• [Tâches à réaliser]:
1. Reproduisez le passage du récit sur la vie d'internat à Autun, de « Ce qui m’a le » à « vœu qu’elle perdure. ».
2. Poursuivez le récit sur la vie d'internat à Autun après sa dernière phrase.

• [Extrait de page]:
========================================
Respect de l’autre d’abord. Difficile d’imaginer que l’on puisse vivre les uns sur les autres pendant des années sans un minimum de règles de comportement et bien sûr d’hygiène. Les corvées, progressivement devenues travaux d’intérêt général (les fameux tig), compensaient alors la seule douche collective prise une fois par semaine. À trois ou quatre séances de sport par semaine, nous n’étions pas toujours très nets, mais les locaux dans lesquels nous vivions étaient toujours impeccables et notre linge lavé régulièrement. Bien évidemment, cohabiter à trente voire plus dans une même chambre (jusqu’à quatre-vingts sous les combles dans le célèbre sous-marin) ne se faisait pas toujours dans une ambiance de parfaite camaraderie, mais globalement on s’en sortait plutôt pas mal entre les sorties de plein air, les activités sportives, les sorties en ville du week-end à partir de la seconde et les âneries en tous genres.
Ce qui m’a le plus surpris par la suite, c’est l’éclosion dans ces établissements d’activités de bahutage au nom de je ne sais quelle tradition. Mais quelle tradition ? Je n’ai jamais été bahuté par qui que ce soit. Certes, il y avait des chahuts dont les classes de niveau inférieur faisaient le plus souvent les frais, mais nous étions à des années-lumières de ces pratiques initiatiques désormais strictement interdites dans tous les établissements scolaires quels qu’ils soient et que je fustigerai plus tard sans aucune faiblesse. À Autun, la seule tradition qui prévalait, c’était que les plus grands s’occupent des plus petits et je forme le vœu qu’elle perdure.
Respect de ses cadres ensuite. Là encore, il faut sortir du cliché de l’adjudant « Kronenbourg » distribuant des baffes à tout-va à des gamins qui n’avaient pas d’autre alternative que d’encaisser sans rien dire, sauf à prendre le risque de quelques taloches supplémentaires. Soyons honnêtes, j’ai connu cela de la part d’un officier que nous méprisions tous profondément sans pour autant broncher. Mais pour la grande majorité, nous avions affaire à de braves sous-officiers. Nous avions une petite préférence pour les anciens de la Seconde Guerre mondiale et d’Indochine. Certes, ils nous racontaient un peu leurs campagnes, mais la plupart d’entre eux, couverts de médailles, n’avaient plus grand-chose à prouver ou à gagner à nous encadrer. Ce que nous savions, c’est que l’âge aidant, ils étaient très souvent pères de famille et donc mieux à même de nous comprendre, voire de nous pardonner nos petites excentricités après une bonne remise dans l’axe. Ceux que nous redoutions le plus, c’étaient les jeunes sergents qui avaient été « mis au vert » à l’école pour préparer les écoles d’officiers. Pas d’expérience, une autorité formelle souvent abrupte. J’en ai croisé par la suite pour qui je n’avais guère d’estime, sauf un que je revois toujours avec une réelle amitié.
========================================
• [Extrait des données]:
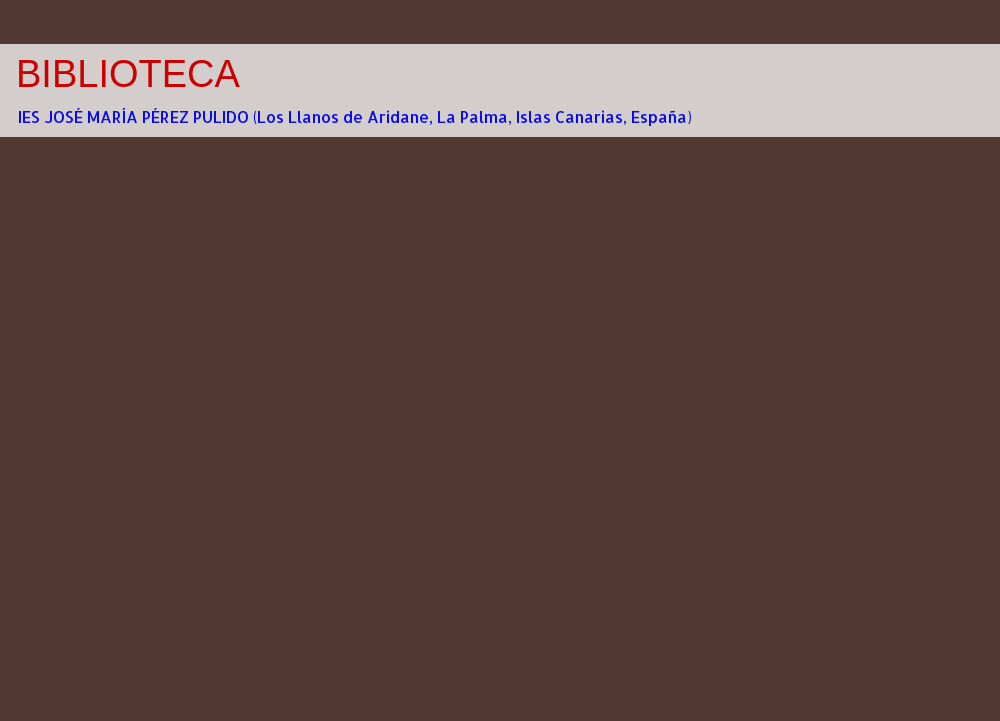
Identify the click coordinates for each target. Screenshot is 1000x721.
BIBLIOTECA (128, 74)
========================================
• [Réponses par tâche]:
1.
Ce qui m’a le plus surpris par la suite, c’est l’éclosion dans ces établissements d’activités de bahutage au nom de je ne sais quelle tradition. Mais quelle tradition ? Je n’ai jamais été bahuté par qui que ce soit. Certes, il y avait des chahuts dont les classes de niveau inférieur faisaient le plus souvent les frais, mais nous étions à des années-lumières de ces pratiques initiatiques désormais strictement interdites dans tous les établissements scolaires quels qu’ils soient et que je fustigerai plus tard sans aucune faiblesse. À Autun, la seule tradition qui prévalait, c’était que les plus grands s’occupent des plus petits et je forme le vœu qu’elle perdure.

2.
Ces chefs de section étaient flanqués d’un appelé du contingent dont l’essentiel du travail était de nous surveiller en étude et de veiller sur la chambrée la nuit. Ces appelés étaient pour la plupart enseignants ou en cours d’études et habitaient dans le coin. Comme toujours, il y en avait de remarquables, de ceux dont nous nous souvenons encore, comme ce libraire, de Besançon je crois. Officiellement, ils avaient tous le titre d’éducateur, mais bien peu l’étaient vraiment. Lui était mieux que ça : un grand frère unanimement respecté ! Chez beaucoup, le sentiment d’avoir bénéficié d’une affectation privilégiée leur épargnant les garnisons de l’Est ou d’Allemagne les incitait à une certaine pusillanimité. Et comme leur « pas d’embrouilles avec les élèves » s’accommodait parfaitement avec notre « pas d’embrouilles avec les pions », au bout du compte la cohabitation se passait plutôt bien. Après leur service militaire, certains sont restés professeurs à l’école pour ne la quitter que le moment de la retraite venu. Autant dire que si cela avait été l’enfer décrit complaisamment par certains, ils seraient rapidement partis vers d’autres horizons. Il est vrai que les classes étaient généralement calmes et qu’on y travaillait plutôt avec ardeur, faute, finalement, de n’avoir pas grand-chose d’autre à faire...
Respect des professeurs bien sûr. Puisqu’ils nous jugeaient à longueur de temps et maniaient les louanges parfois ou la réprobation bien souvent dans nos bulletins trimestriels avec un art consommé de la synthèse, nous ne nous privions pas d’en faire autant, comme je l’ai déjà souligné. Le spectre allait donc de brillants et passionnants à brouillons et rébarbatifs, pour rester correct. Mais ces jugements à l’emporte-pièce ne débouchaient jamais sur l’impertinence et l’indiscipline. Nous nous levions avec un bel ensemble à leur entrée, attendions qu’ils nous y aient autorisés pour nous rasseoir et écoutions la suite religieusement. Bref, l’ordre régnait en classe quels que soient les sujets abordés et les talents de ceux qui s’échinaient à nous instruire.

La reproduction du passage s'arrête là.